Saved entries
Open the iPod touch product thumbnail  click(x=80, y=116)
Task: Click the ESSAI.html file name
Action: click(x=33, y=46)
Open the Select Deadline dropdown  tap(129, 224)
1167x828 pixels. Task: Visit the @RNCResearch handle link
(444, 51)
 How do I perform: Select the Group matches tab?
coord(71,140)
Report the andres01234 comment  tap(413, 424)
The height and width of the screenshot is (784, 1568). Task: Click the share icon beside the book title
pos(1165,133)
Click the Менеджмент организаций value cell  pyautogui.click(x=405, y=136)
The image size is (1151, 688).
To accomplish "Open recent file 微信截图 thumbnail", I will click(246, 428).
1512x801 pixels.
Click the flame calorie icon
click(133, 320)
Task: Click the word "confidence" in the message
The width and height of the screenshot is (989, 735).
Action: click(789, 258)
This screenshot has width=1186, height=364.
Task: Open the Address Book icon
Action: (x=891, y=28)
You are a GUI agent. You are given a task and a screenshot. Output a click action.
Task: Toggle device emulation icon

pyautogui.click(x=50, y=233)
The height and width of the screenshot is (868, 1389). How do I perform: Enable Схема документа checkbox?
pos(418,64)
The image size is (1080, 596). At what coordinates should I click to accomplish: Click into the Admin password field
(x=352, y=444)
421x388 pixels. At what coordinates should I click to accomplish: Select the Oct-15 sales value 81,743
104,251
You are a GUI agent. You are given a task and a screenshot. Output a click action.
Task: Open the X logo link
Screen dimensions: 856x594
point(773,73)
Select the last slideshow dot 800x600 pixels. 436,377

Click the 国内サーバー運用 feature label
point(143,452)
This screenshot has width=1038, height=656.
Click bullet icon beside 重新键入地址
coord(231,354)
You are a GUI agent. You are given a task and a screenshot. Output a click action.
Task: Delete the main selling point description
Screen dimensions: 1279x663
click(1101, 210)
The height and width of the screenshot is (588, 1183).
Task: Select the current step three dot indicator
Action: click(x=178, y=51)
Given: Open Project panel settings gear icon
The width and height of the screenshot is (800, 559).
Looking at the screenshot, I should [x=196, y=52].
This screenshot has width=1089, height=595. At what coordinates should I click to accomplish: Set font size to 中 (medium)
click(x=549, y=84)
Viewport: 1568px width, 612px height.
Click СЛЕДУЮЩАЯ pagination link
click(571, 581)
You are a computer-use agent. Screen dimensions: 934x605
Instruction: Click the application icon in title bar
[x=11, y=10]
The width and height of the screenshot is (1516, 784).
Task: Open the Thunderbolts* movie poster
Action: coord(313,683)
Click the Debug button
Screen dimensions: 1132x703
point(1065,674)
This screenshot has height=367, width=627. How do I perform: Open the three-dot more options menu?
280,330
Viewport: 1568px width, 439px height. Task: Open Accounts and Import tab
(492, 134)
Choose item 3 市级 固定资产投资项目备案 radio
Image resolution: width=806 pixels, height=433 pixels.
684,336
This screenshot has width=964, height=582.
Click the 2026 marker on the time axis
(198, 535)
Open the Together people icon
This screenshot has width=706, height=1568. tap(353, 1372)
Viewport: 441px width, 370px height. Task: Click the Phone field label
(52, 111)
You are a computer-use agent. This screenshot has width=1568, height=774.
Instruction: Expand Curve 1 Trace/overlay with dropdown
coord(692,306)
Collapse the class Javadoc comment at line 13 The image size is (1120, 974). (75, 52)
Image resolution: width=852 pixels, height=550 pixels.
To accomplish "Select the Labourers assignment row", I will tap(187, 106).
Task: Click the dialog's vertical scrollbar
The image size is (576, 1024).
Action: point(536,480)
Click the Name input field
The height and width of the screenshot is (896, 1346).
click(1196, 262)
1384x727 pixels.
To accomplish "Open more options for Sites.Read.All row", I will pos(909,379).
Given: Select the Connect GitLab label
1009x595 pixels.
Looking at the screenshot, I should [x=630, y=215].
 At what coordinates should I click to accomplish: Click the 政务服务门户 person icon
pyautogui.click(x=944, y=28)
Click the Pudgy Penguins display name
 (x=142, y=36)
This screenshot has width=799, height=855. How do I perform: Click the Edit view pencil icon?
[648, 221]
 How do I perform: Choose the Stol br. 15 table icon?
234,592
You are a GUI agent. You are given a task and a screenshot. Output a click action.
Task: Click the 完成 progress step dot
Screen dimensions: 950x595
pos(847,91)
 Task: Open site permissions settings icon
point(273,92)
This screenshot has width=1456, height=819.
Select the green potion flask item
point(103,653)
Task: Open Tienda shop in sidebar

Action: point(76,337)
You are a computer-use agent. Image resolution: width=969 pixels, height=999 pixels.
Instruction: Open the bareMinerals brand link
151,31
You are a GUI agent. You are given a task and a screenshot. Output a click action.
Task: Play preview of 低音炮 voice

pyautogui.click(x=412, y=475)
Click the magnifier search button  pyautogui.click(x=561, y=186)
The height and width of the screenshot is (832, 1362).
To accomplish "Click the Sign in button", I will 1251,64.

■ What you will do ■
In the lines above, find each one with "button" and list it.

■ Answer box ■
Click the Debug button
Click the magnifier search button  pyautogui.click(x=561, y=186)
To accomplish "Click the Sign in button", I will 1251,64.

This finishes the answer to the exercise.